This morning, my 1-vdev, 1-drive ZFS pool on an EXTERNAL USB hard drive that I was working on last night, failed to get auto imported. This is a zstd-10 compressed and aes-256-gcm encrypted pool. I got a message about CORRUPTED metadata (the specific code for which I don’t remember) and the suggested action was to DESTROY the pool and restore from backup. It didn’t give a hint of hope. This is an non-mirrored drive.
You can imagine the panic. After calming down a bit, I looked the error up, and by suggestion of a server fault thread I tried:
zpool import [pool] -F -X
After roughly the time it would take to scrub the pool (single vdev, single disk), it was auto-imported and then I realized that zpool was also SCRUBBING the disk, with a starting timestamp of yesterday evening!
The scrubbing has now ended with 0B repaired and 0 errors found. Everything seems perfectly perfect.

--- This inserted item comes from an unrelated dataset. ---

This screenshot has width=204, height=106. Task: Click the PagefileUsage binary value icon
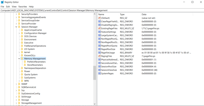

So all of this leads me to some very serious (for me) questions:
- Can I be sure that my drive is 100% back to its original state, since 0 bytes were found corrupt, and no errors were reported by the latest scrub?
- Is it possible that this corruption happened because a scrub was initiated yesterday evening (the scrub starting timestamp seems valid, as I was working on the PC at that time), and interrupted by shutting down (This is a USB drive we’re talking about, so this adds more possible error vectors)?

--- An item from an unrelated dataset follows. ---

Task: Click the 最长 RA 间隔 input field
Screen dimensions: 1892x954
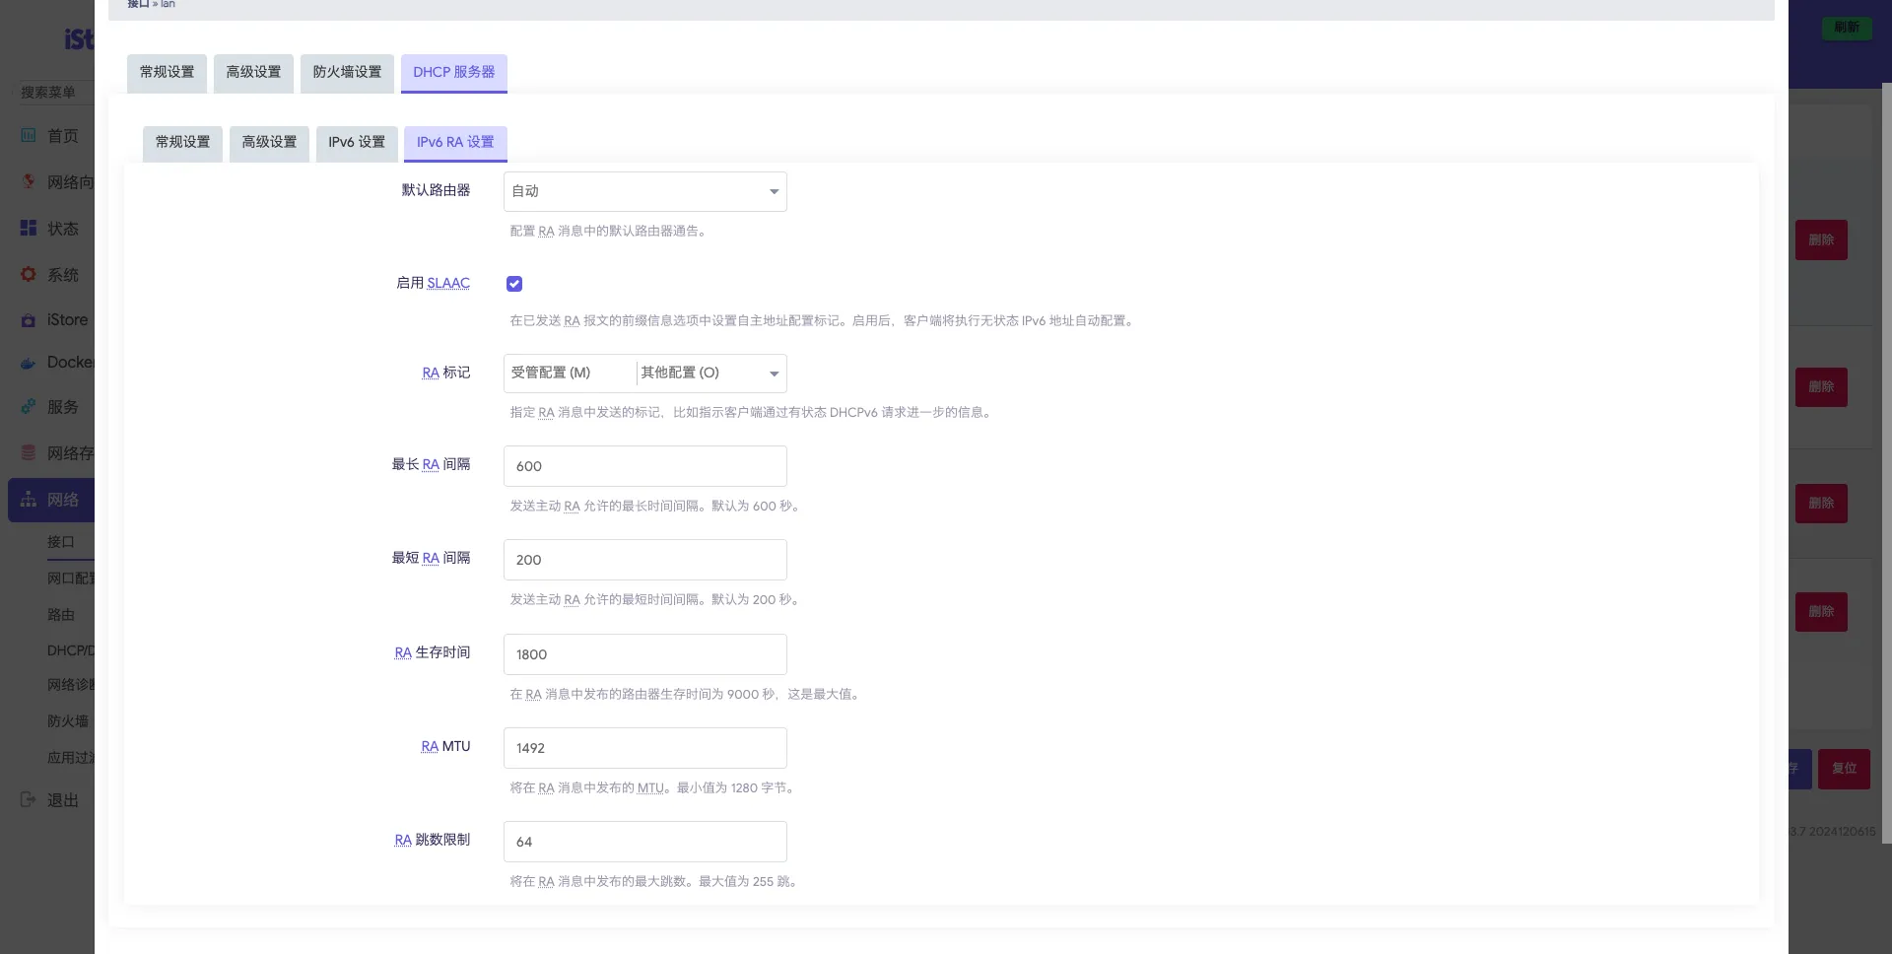Action: (x=644, y=466)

- I did not (unless I am schizophrenic) initiate last night’s scrub. Can I check what did? I don’t know what output to check.
- Why on earth would ZFS suggest a total pool destruction, when (apparently) the simplest of actions returned the pool to 100% health? The encryption key loads well, the dataset mounts normally, and I can see yesterday’s work. If something would have gone wrong, it would surely not let me open ANY files, right (again, this is an encrypted and compressed dataset, at the pool level)?
I am willing to read/learn if you can provide documentation.
I wish @wendell would shine some light, as I was in awe of his video and he surely will have input on this
I am running Debian testing and ZFS (on linux?) 2.0. Please spare me the scolding for my setup, I know it is well-meaning, but this was supposed to be temporary anyway…
zfs-2.0.3-1
zfs-kmod-2.0.3-1
UPDATE May 15th:
I have verified through an external means that indeed no data seems to be corrupted (check summing approx 1TB of data from the backup and verifying it against the zpool). This is to be expected since ZFS reports no errors, but it’s a nice re-assurance to have.